Stored data entries
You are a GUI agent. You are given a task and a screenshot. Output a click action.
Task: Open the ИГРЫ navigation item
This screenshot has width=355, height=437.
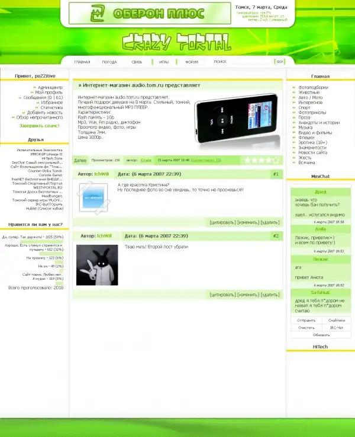pos(164,62)
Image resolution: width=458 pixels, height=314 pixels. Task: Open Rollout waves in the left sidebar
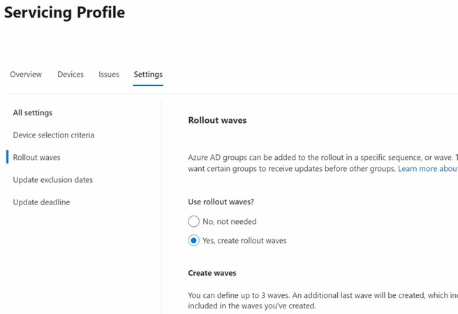[37, 158]
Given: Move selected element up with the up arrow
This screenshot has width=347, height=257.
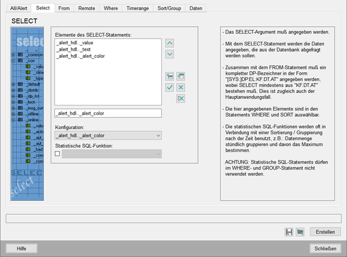Looking at the screenshot, I should coord(170,43).
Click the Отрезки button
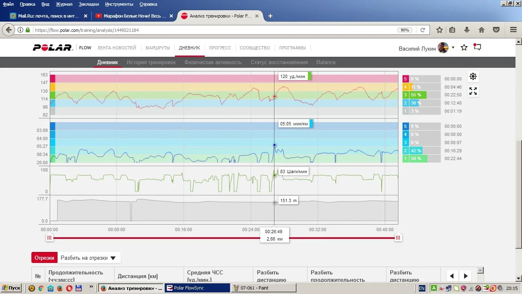The width and height of the screenshot is (522, 294). pyautogui.click(x=44, y=258)
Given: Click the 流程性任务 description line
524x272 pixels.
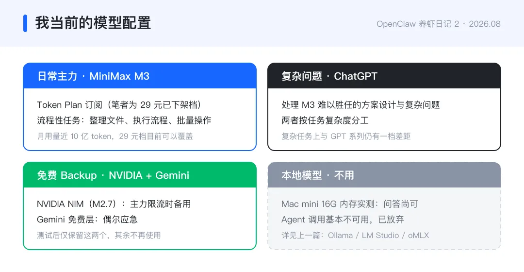Looking at the screenshot, I should click(x=124, y=120).
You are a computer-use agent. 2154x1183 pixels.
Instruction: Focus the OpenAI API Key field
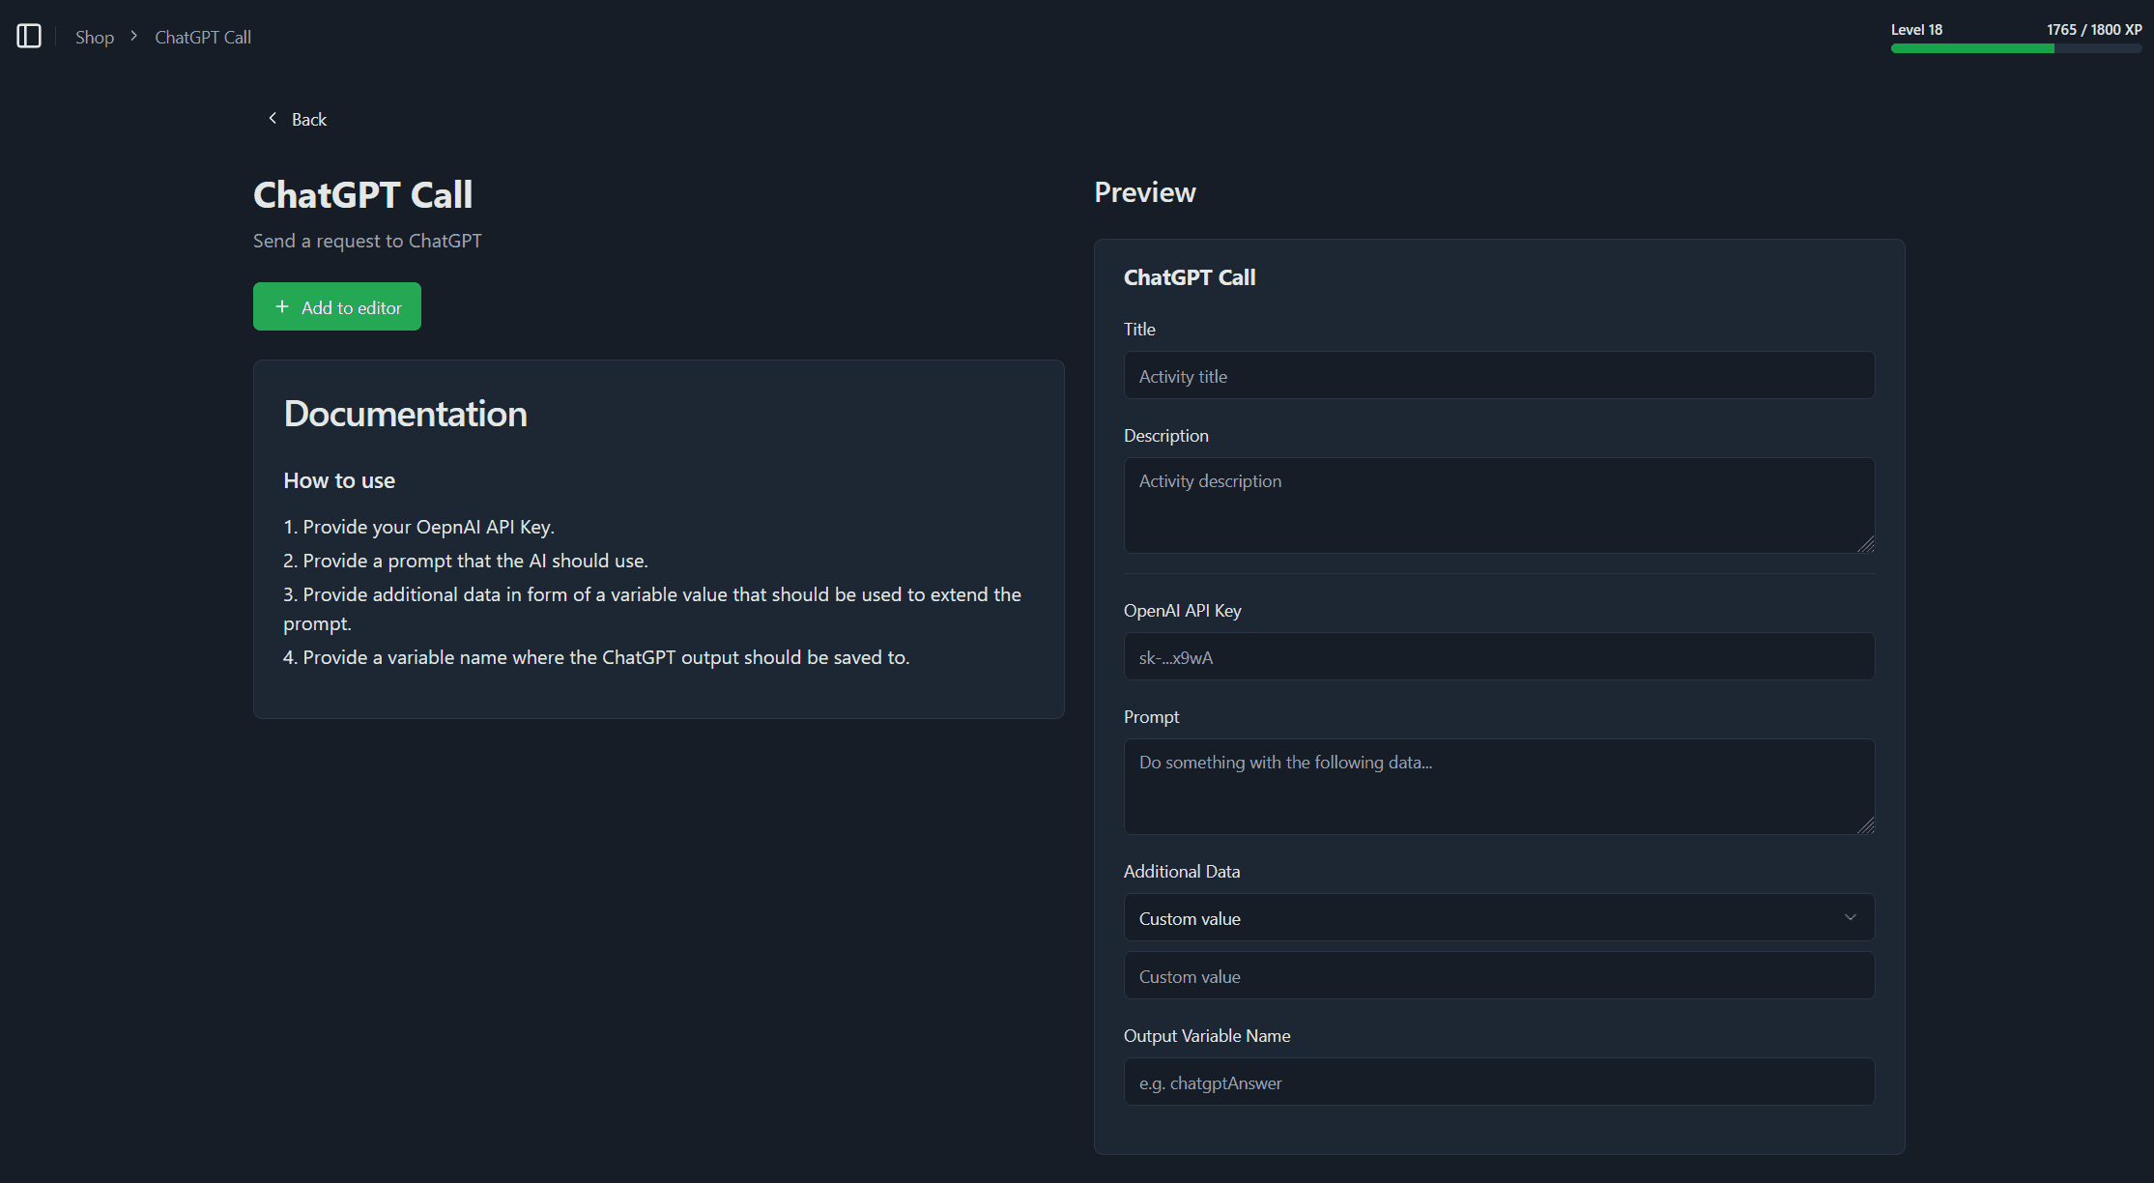coord(1499,656)
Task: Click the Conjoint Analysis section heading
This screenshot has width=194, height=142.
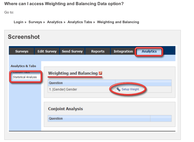Action: point(65,109)
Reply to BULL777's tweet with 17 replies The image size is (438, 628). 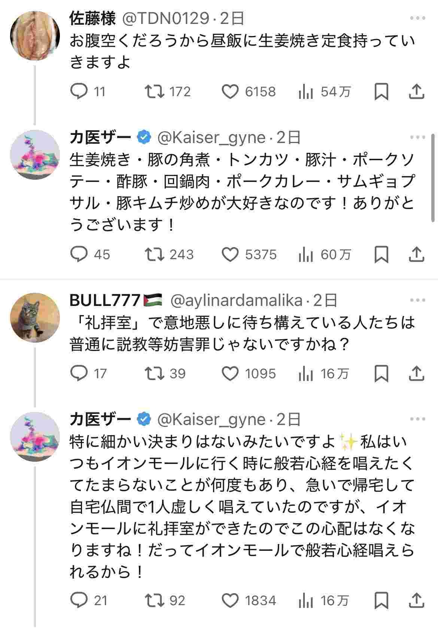(x=79, y=373)

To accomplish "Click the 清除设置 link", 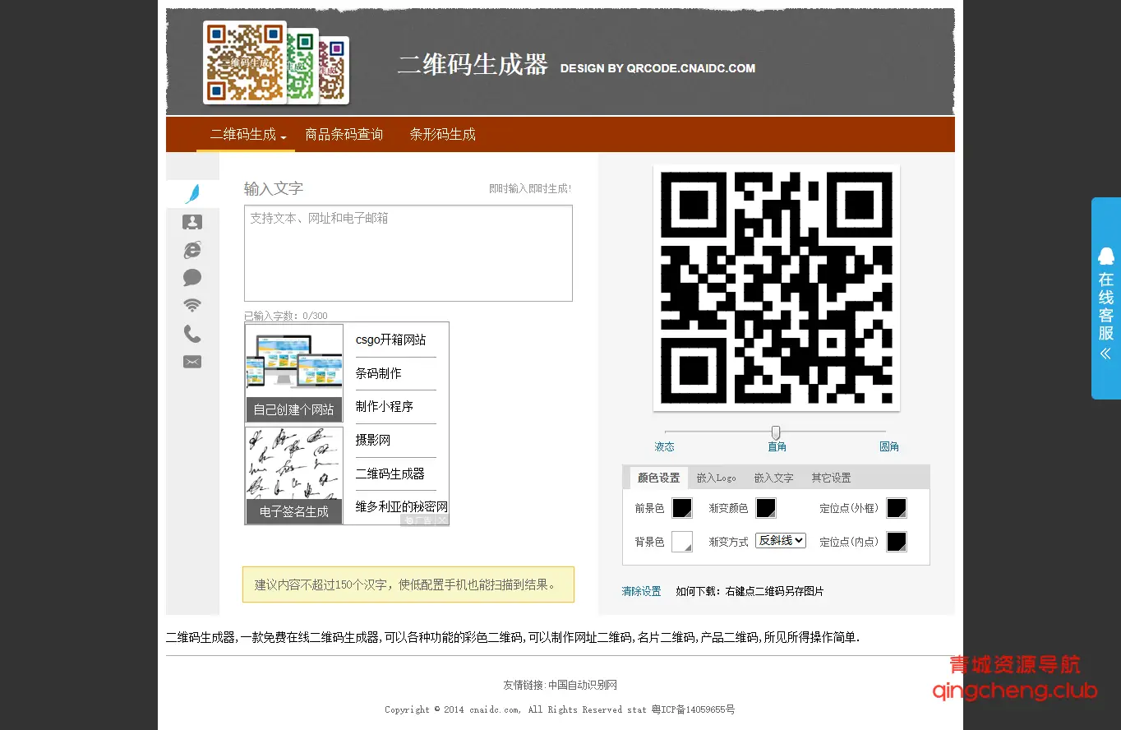I will click(x=641, y=591).
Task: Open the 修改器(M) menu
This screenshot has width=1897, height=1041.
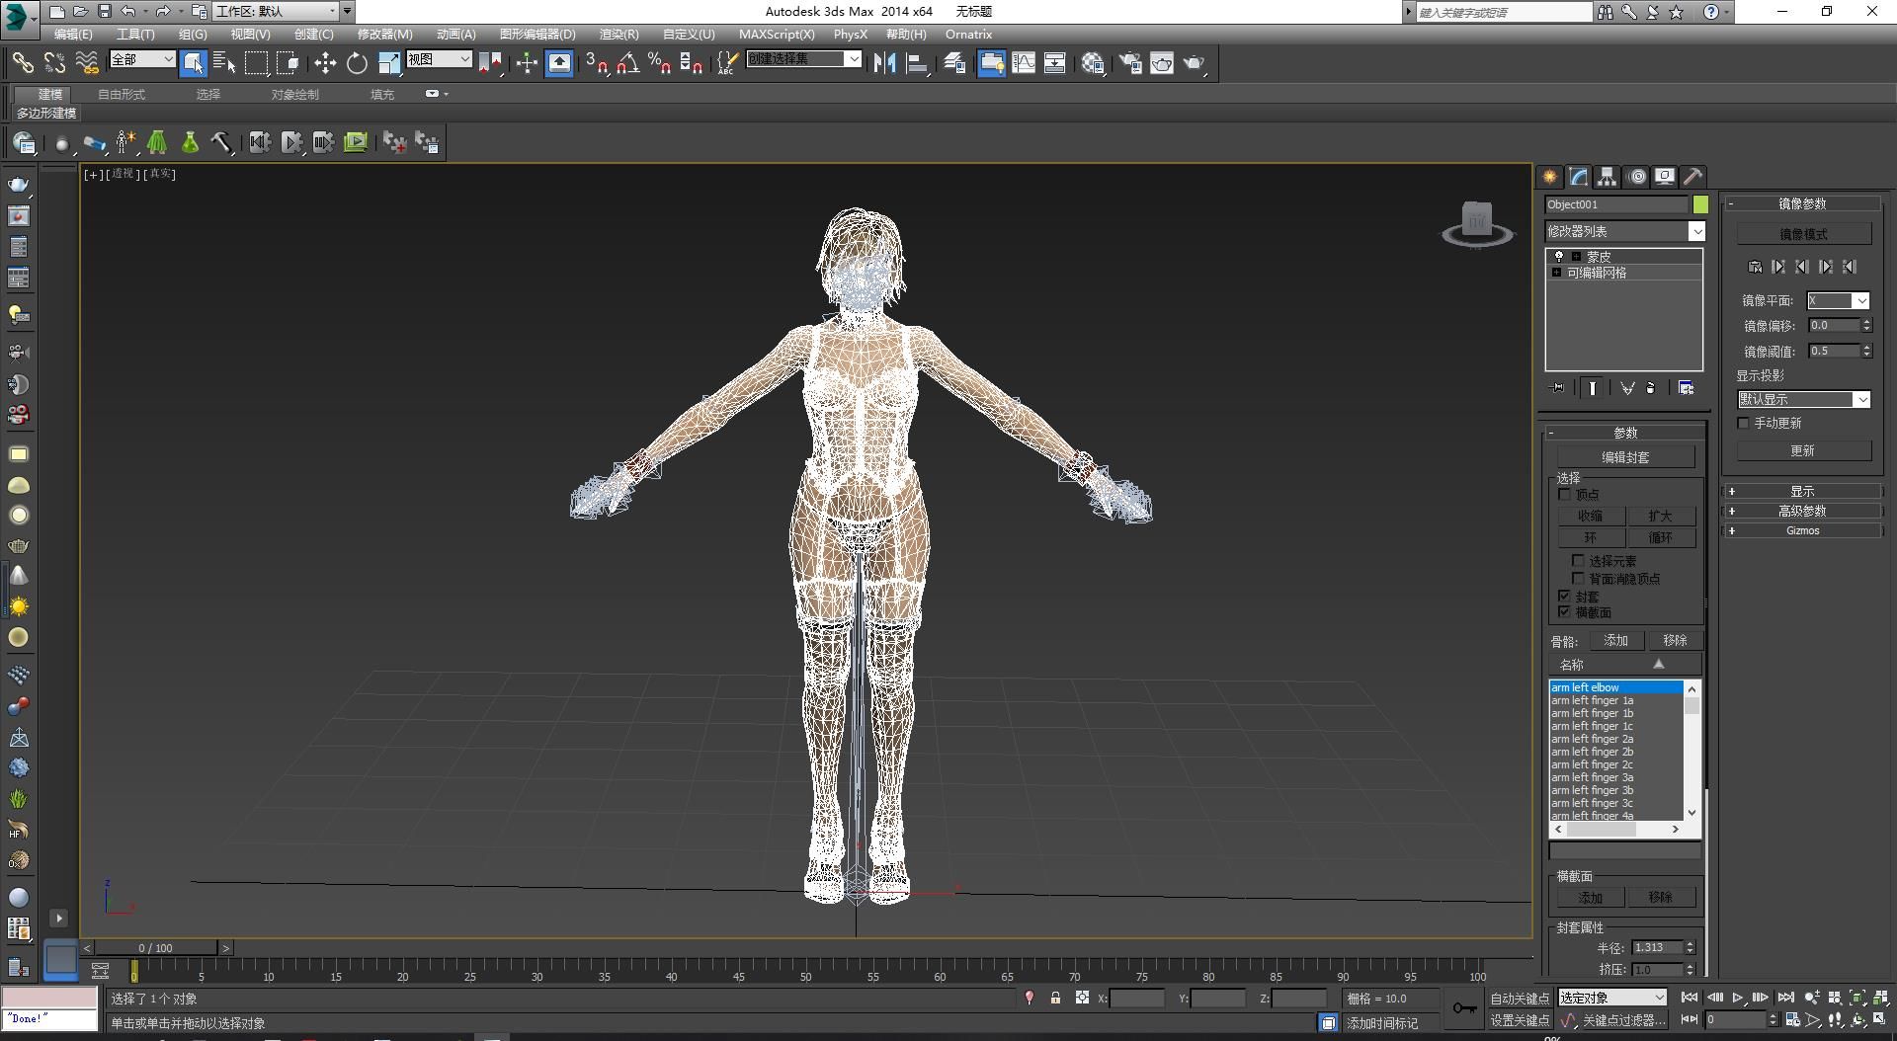Action: coord(384,34)
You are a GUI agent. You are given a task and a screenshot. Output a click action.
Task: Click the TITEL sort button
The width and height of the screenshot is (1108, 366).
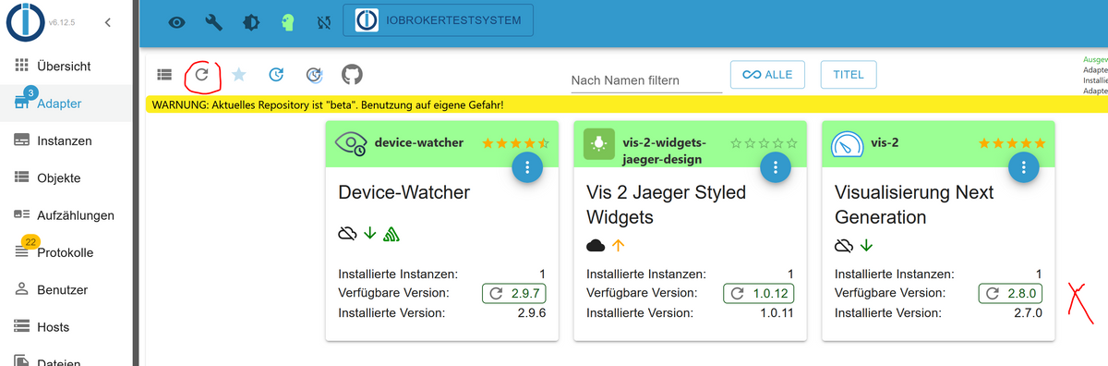849,75

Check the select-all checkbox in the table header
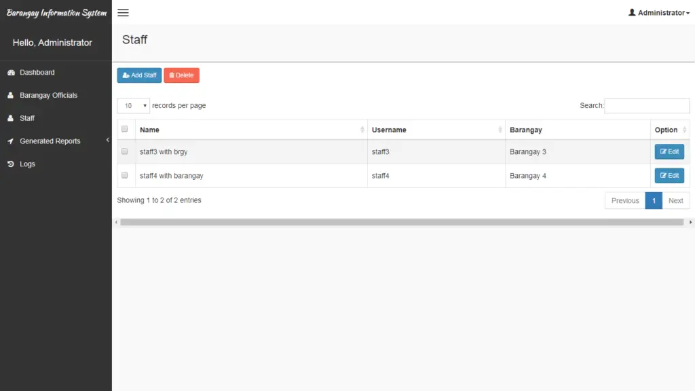[125, 129]
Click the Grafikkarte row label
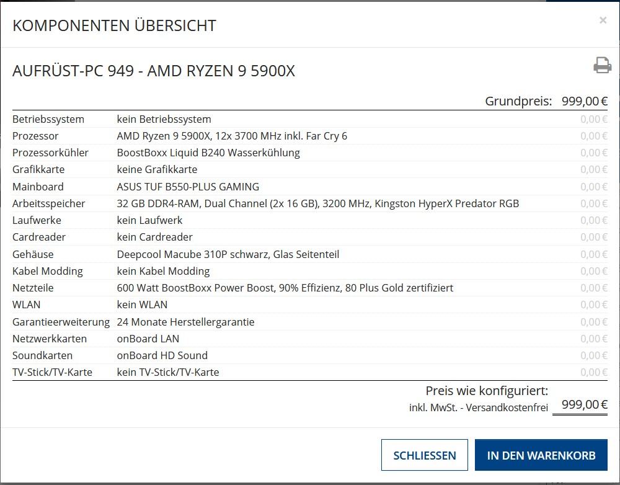 pos(38,169)
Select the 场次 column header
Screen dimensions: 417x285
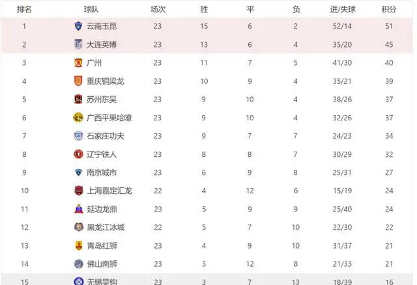coord(158,10)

→ **Required work**
Reproduce exactly and only the lines from the one with "This screenshot has width=1897, height=1041." through the final line of the records above, inclusive. Pictures must be left out.

→ **Answer**
This screenshot has width=1897, height=1041.
Action: coord(384,34)
You are a GUI agent. You are given a task and a screenshot. Output a click action.
Task: Click the TITEL sort button
The width and height of the screenshot is (1108, 366).
849,75

Check the select-all checkbox in the table header
[125, 129]
Click the Grafikkarte row label
 pos(38,169)
Select the 场次 column header
Screen dimensions: 417x285
coord(158,10)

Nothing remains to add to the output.